Analysis for Delayed Arrival

Will all the data munging performed above, we are ready to draw data analysis now for Delayed arrival by seeing side by side comparison for both the airlines. First we created matrix for delayed percentage data for both the airlines and then draw graphs to further analyze.

# create matrix with Delayed_Perc by Airline
arrival_delay <- matrix(c(alaska_df$Delayed_Perc, 
                      amwest_df$Delayed_Perc), nrow = 2, ncol = 5, byrow = T)

# rename columns as City Names
colnames(arrival_delay) <- amwest_df$City

arrival_delay
##      Los Angeles  Phoenix San Diego San Francisco  Seattle
## [1,]    11.09123 5.150215   8.62069      16.85950 14.21249
## [2,]    14.42663 7.897241  14.50893      28.73051 23.28244

Using barplot function bar graph is plotted for side by side comparison for Arrival Delay of both airlines.

# Draw barplot
barplot(arrival_delay, 
        main= "Airlines Comparison for Arrival Delay", 
        beside=TRUE, 
        legend.text=TRUE, 
        col = c("grey", "darkblue"), 
        xlab = "Cities", 
        ylab = "% Arrival Delay")
legend("topleft", legend=c("Alaska", "AM West"), fill = c("grey", "darkblue"))
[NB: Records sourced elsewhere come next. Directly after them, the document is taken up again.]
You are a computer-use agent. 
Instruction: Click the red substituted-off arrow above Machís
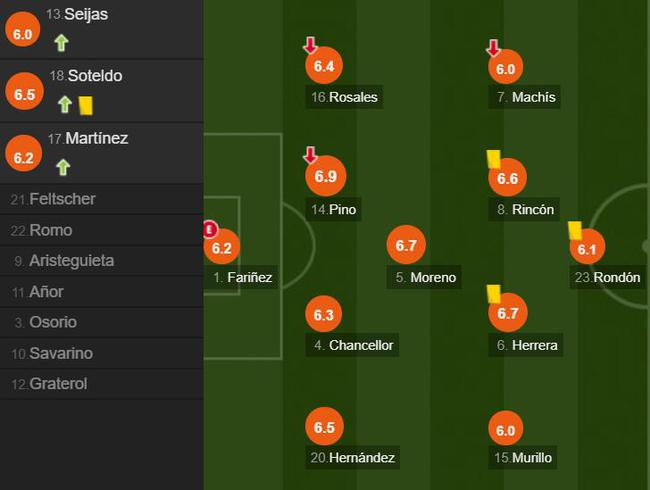pos(492,47)
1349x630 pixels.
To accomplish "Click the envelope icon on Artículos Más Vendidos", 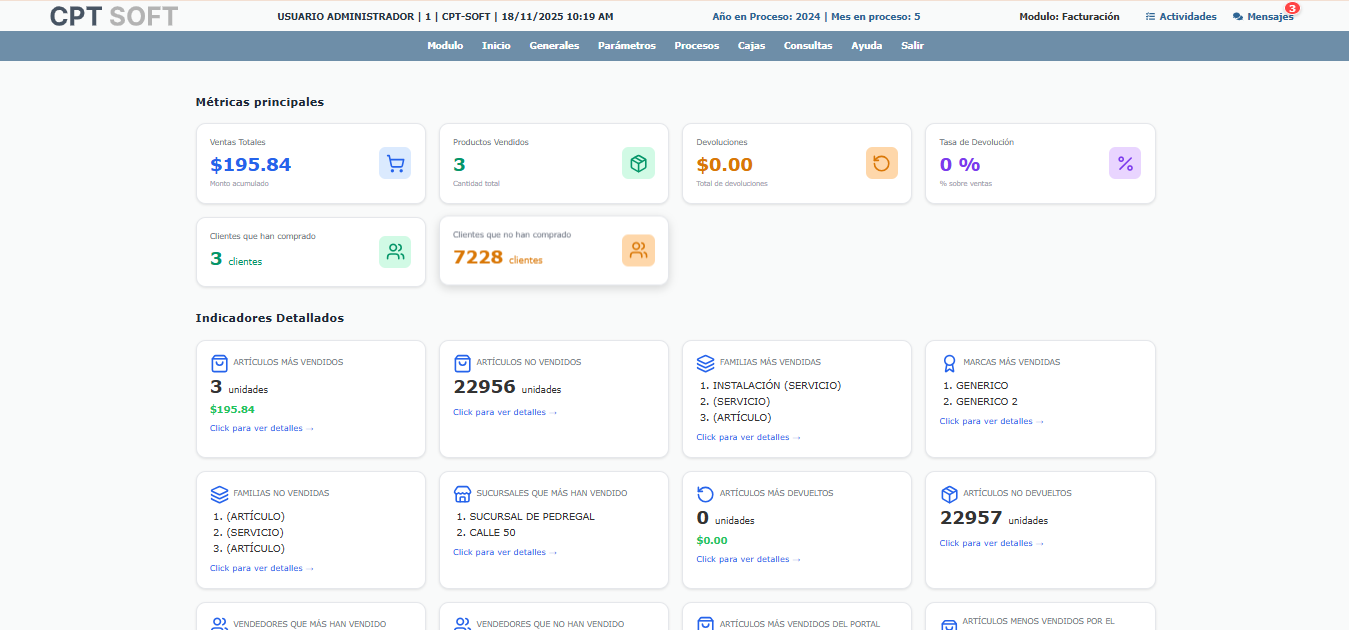I will pos(218,362).
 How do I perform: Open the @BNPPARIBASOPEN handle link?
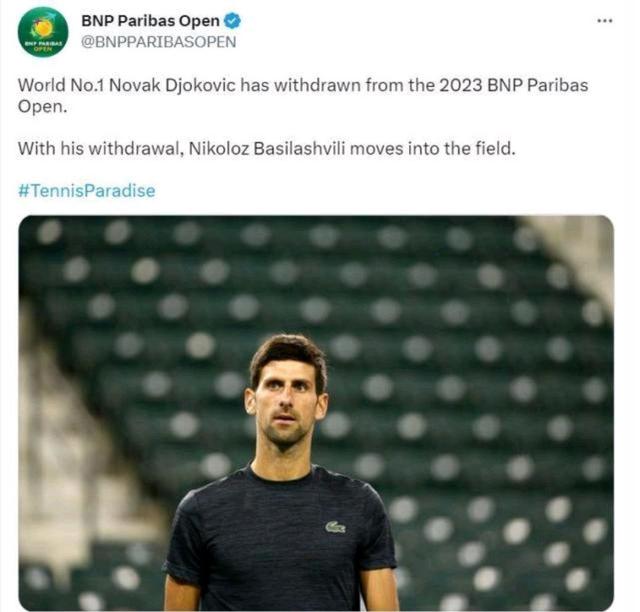(x=158, y=42)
Using boxplot function bar graph for Arrival Delay of both airlines, we can see the delayed percentage distribution of airlines.

boxplot(alaska_df$Delayed_Perc, 
        amwest_df$Delayed_Perc, 
        names = c("Alaska", "AM West"), 
        ylab="Delayed Percentage")

Analysis for On Time Arrival

Here is an additional analysis for OnTime arrical for both the airlines. Similar seps has been performed to create matrix for on time arrival data and then drawn the barplot and boxplot.
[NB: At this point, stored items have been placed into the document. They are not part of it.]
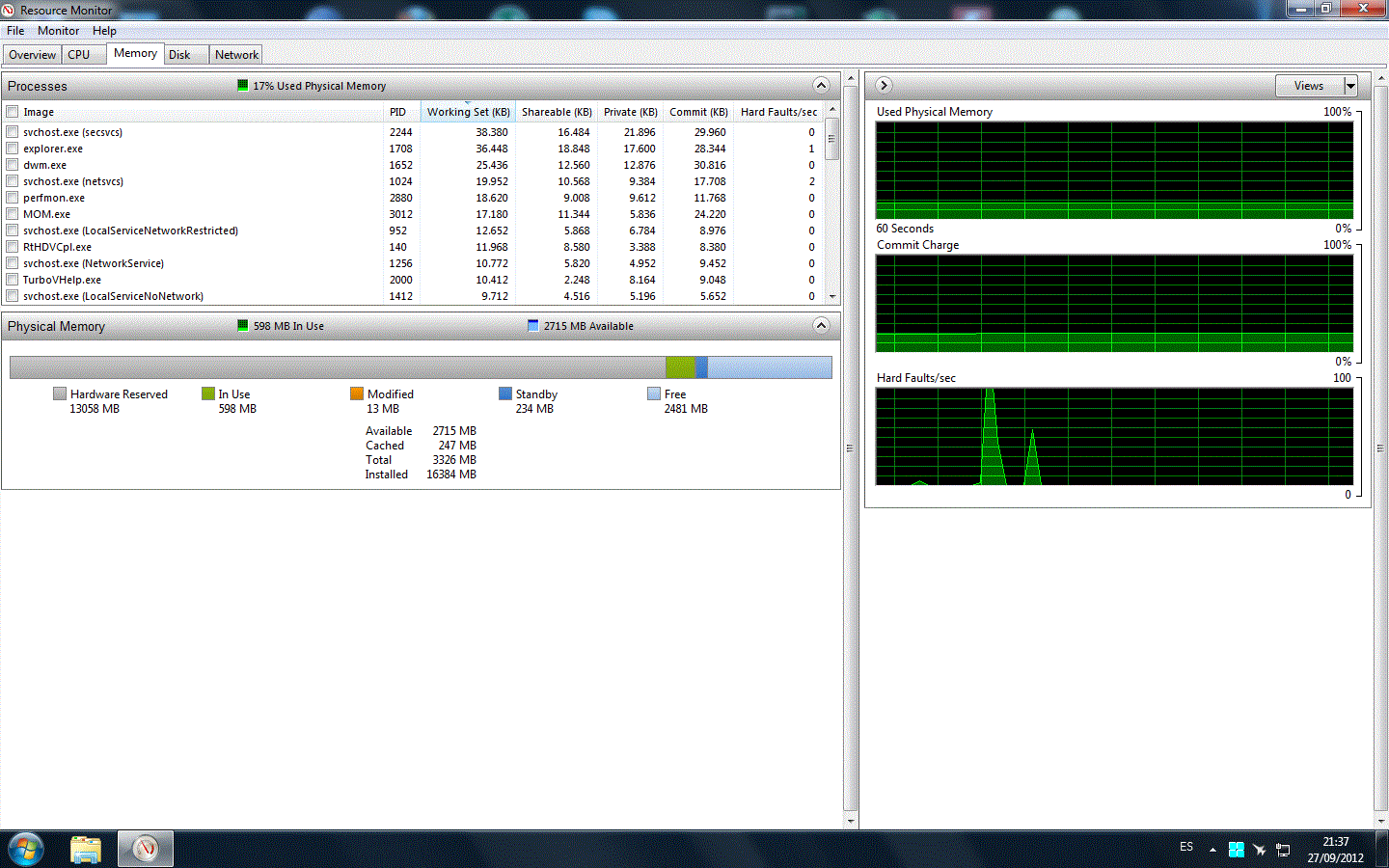Tick the checkbox for perfmon.exe
This screenshot has height=868, width=1389.
pyautogui.click(x=13, y=198)
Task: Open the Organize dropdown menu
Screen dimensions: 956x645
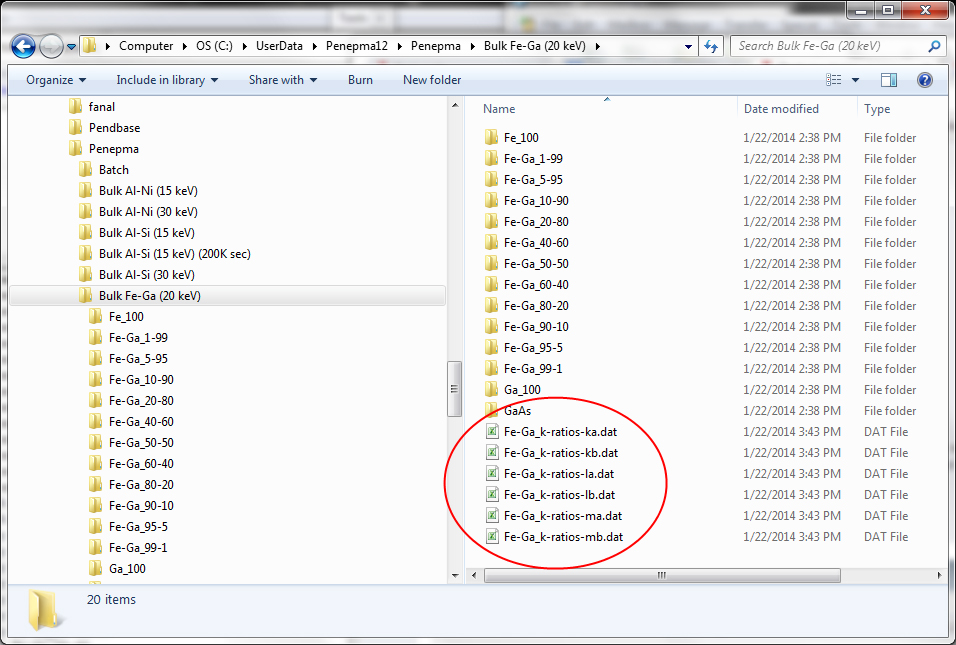Action: click(x=56, y=80)
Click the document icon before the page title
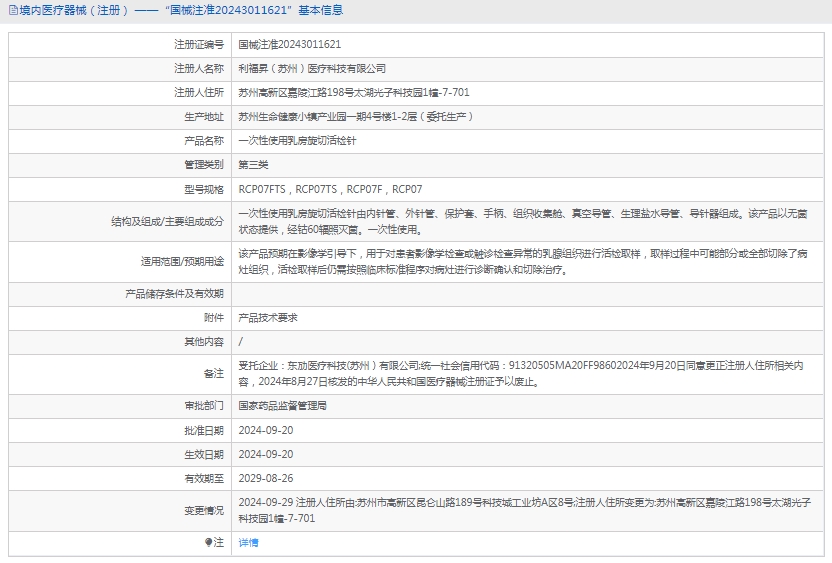Screen dimensions: 832x563 (x=13, y=11)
# create matrix with OnTime_Perc by Airline
arrival_ontime <- matrix(c(alaska_df$OnTime_Perc, 
                      amwest_df$OnTime_Perc), nrow = 2, ncol = 5, byrow = T)
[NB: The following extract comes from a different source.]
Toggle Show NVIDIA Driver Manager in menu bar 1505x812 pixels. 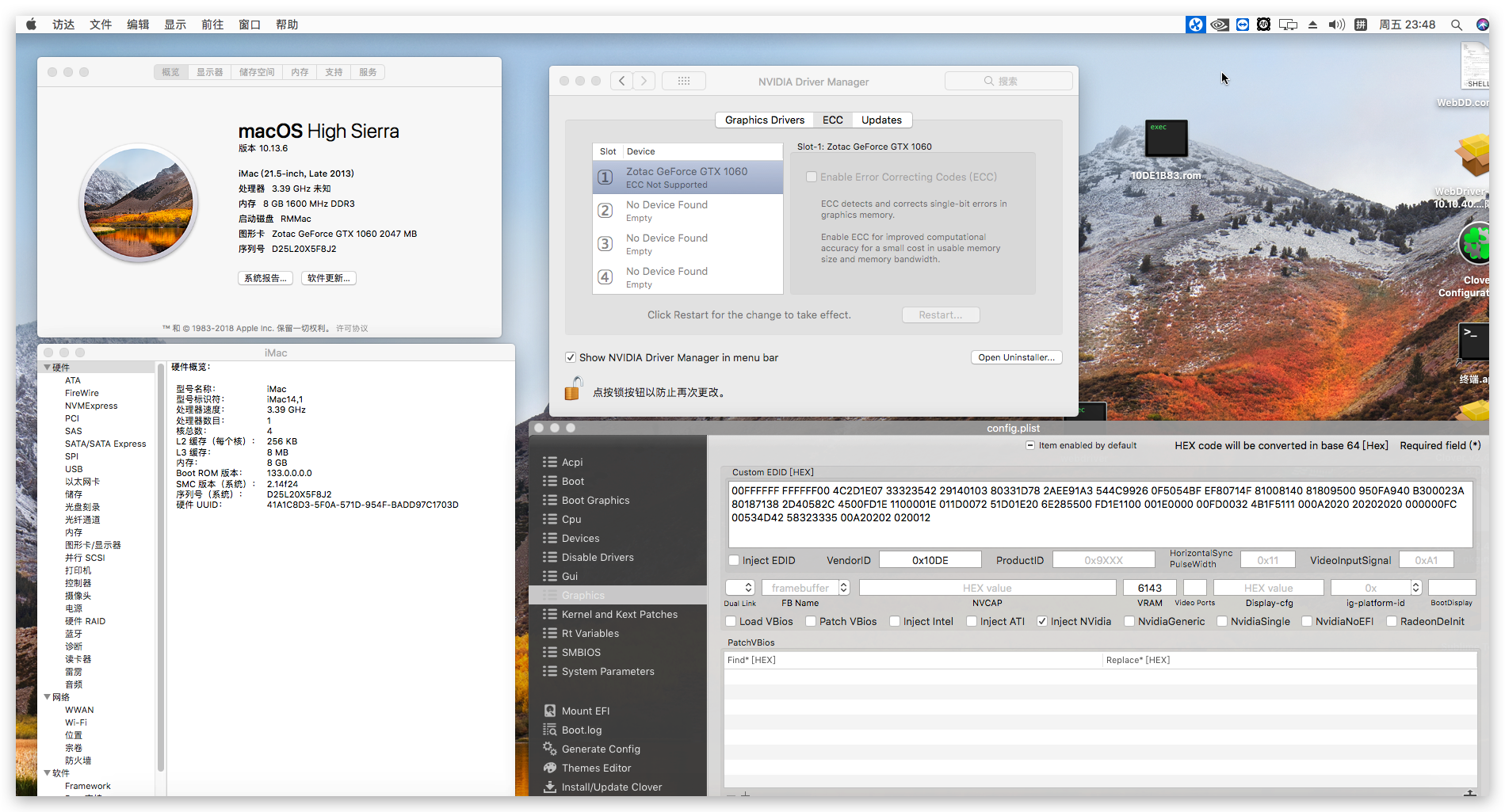(571, 357)

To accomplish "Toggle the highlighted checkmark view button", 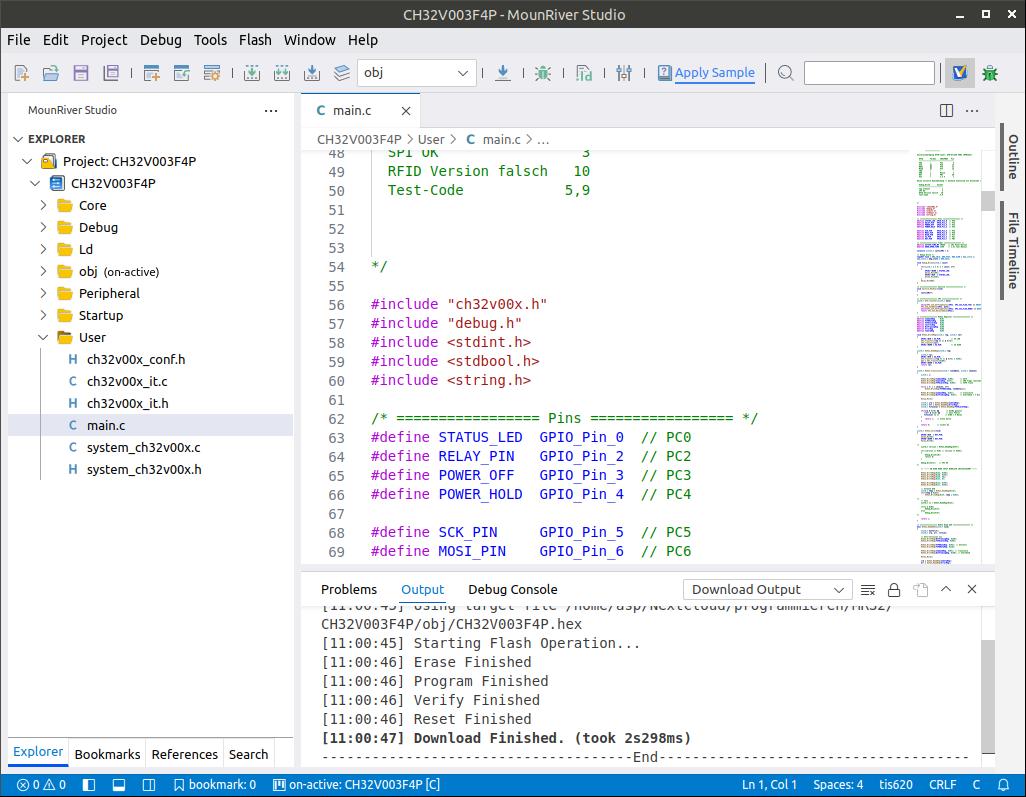I will point(960,73).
# rename columns as City Names
colnames(arrival_ontime) <- amwest_df$City

# Draw barplot
barplot(arrival_ontime, 
        main= "Airlines Comparison for Arrival OnTime", 
        beside=TRUE, 
        legend.text=TRUE, 
        col = c("grey", "darkblue"), 
        xlab = "Cities", 
        ylab = "% Arrival OnTime")
legend("topright", legend=c("Alaska", "AM West"), fill = c("grey", "darkblue"))

# boxplot for ontime arrival data
boxplot(alaska_df$OnTime_Perc, 
        amwest_df$OnTime_Perc, 
        names = c("Alaska", "AM West"), 
        ylab="On Time Percentage")

Summary/Conclusion

By analyzing the data for both the Alaska & AM West airlines, it is clear that the mean % arrival delay for Alsaka airline (62) is less that of AM West airline (117). Also from the Bar chart drawn above we can conclude that AM West airline has more % delays as compared to Alaska airline for all the cities. San Francisco has highest % delay for both the airlines.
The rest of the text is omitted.